§ **Extracto de la página**
◆ ◆ ◆ ◆ ◆ ◆ ◆

ROSELL O LA IMPRUDENCIA


    
                                 

            El presidente de la CEOE, Juan Rosell, manifestaba el pasado martes que el trabajo “fijo y seguro es un concepto del siglo XIX”, ya que el futuro habrá que “ganárselo todos los días del año”. Y lo dijo así como así, como el que ve llover. Epulón, como ustedes saben, se arrellana en su sillón, perfectamente seguro de que el mundo, visto desde allí, es perfecto. Lázaro, el pobre Lázaro, por el contrario, se sienta en el borde de la silla, tímido y apocado, porque ni siquiera tiene la certeza de que Epulón le obsequiará con unas cuantas migajas.

◆ ◆ ◆ ◆ ◆ ◆ ◆

§ **Datos**

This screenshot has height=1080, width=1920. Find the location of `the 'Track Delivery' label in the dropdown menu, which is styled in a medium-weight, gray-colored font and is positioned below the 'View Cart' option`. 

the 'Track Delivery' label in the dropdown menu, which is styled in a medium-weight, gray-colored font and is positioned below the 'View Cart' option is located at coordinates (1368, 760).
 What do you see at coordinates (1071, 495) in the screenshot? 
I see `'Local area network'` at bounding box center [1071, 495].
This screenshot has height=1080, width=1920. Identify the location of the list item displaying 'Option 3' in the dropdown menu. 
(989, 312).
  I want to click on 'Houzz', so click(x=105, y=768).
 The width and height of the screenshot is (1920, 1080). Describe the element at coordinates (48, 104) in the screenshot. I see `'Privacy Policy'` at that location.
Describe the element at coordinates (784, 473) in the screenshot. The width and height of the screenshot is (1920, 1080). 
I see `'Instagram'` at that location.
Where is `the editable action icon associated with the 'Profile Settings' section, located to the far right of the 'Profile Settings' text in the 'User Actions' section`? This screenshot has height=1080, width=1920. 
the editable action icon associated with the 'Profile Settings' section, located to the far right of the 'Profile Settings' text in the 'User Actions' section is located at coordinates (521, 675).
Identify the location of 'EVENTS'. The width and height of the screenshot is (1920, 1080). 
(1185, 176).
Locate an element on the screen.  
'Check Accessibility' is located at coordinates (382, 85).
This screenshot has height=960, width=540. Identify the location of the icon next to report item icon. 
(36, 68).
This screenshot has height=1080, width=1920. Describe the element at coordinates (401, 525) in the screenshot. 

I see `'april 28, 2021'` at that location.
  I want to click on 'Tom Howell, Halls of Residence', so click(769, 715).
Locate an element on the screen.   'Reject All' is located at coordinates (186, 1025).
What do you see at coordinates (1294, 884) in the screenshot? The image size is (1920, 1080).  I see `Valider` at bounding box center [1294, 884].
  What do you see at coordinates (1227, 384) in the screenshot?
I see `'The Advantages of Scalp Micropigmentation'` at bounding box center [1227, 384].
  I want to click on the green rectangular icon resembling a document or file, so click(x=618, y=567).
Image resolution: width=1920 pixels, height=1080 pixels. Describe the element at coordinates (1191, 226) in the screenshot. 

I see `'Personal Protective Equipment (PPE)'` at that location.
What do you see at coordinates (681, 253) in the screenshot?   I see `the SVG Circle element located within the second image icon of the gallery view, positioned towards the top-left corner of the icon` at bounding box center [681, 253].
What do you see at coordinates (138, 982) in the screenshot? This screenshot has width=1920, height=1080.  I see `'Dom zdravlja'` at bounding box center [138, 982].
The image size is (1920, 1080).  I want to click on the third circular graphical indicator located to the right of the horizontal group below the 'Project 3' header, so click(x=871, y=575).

◆ ◆ ◆ ◆ ◆ ◆ ◆

§ **Problemas y tareas**
(1) Responde estas preguntas sobre el texto acerca de Rosell:
(a) ¿Qué cargo ocupa Juan Rosell?
(b) ¿A qué siglo atribuye Rosell el concepto de trabajo fijo y seguro?
(c) ¿En qué parte de la silla se sienta Lázaro?
(2) Cambia "screenshot" por "page" en el tramo de los registros que va desde la línea que contiene "What do you see at coordinates (681, 253)" hasta el final de los registros. Reproduce únicamente ese tramo.
El texto y los registros son materiales independientes entre sí.

§ **Resultados**
(1)
(a) Es presidente de la CEOE.
(b) Al siglo XIX.
(c) En el borde de la silla.

(2)
What do you see at coordinates (681, 253) in the page?   I see `the SVG Circle element located within the second image icon of the gallery view, positioned towards the top-left corner of the icon` at bounding box center [681, 253].
What do you see at coordinates (138, 982) in the page? This page has width=1920, height=1080.  I see `'Dom zdravlja'` at bounding box center [138, 982].
The image size is (1920, 1080).  I want to click on the third circular graphical indicator located to the right of the horizontal group below the 'Project 3' header, so click(x=871, y=575).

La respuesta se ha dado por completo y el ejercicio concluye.